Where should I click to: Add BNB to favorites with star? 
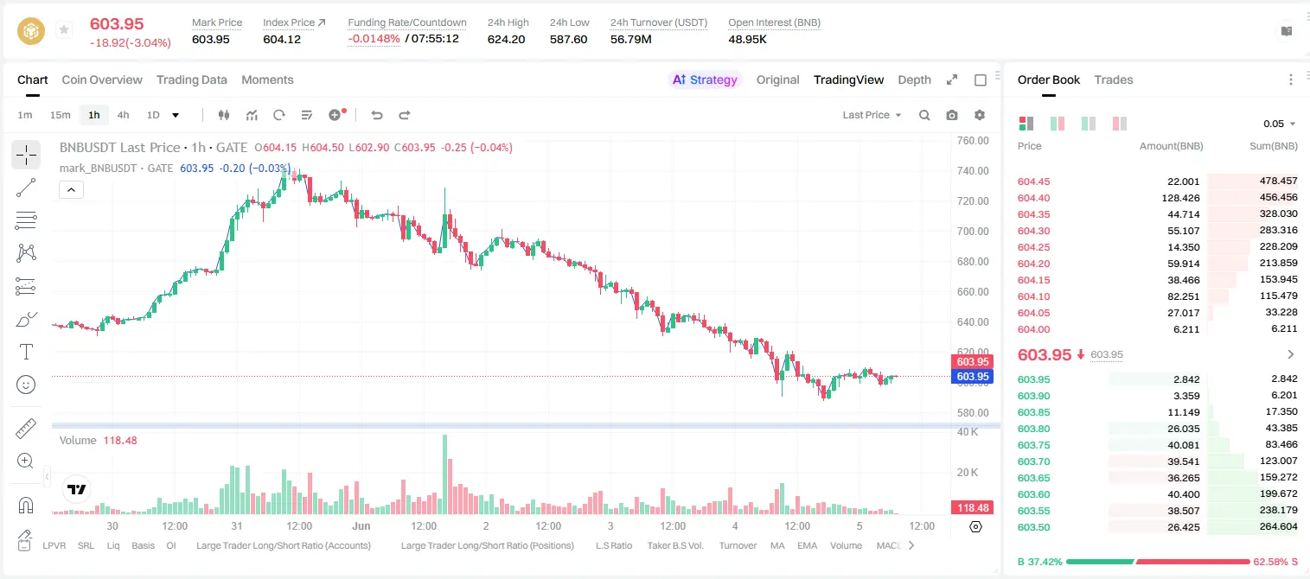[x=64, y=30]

---

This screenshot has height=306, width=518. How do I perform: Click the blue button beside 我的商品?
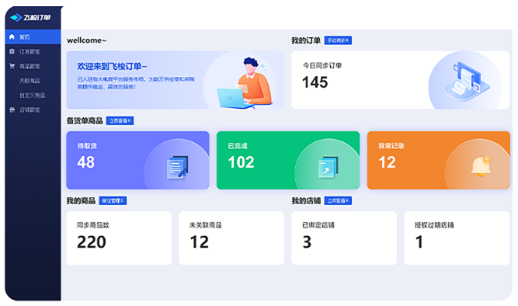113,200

--

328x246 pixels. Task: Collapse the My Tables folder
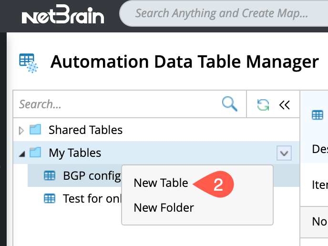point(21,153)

> [Problem to solve]: Convert the lines starting at the one containing "Where should I" and ending at the one containing "[x=64, y=30]" into a JSON list of strings, one string per line, with blank lines omitted. Leave the pictures out of the result.

> [The completed task]:
[
  "Where should I click to: Add BNB to favorites with star? ",
  "[x=64, y=30]"
]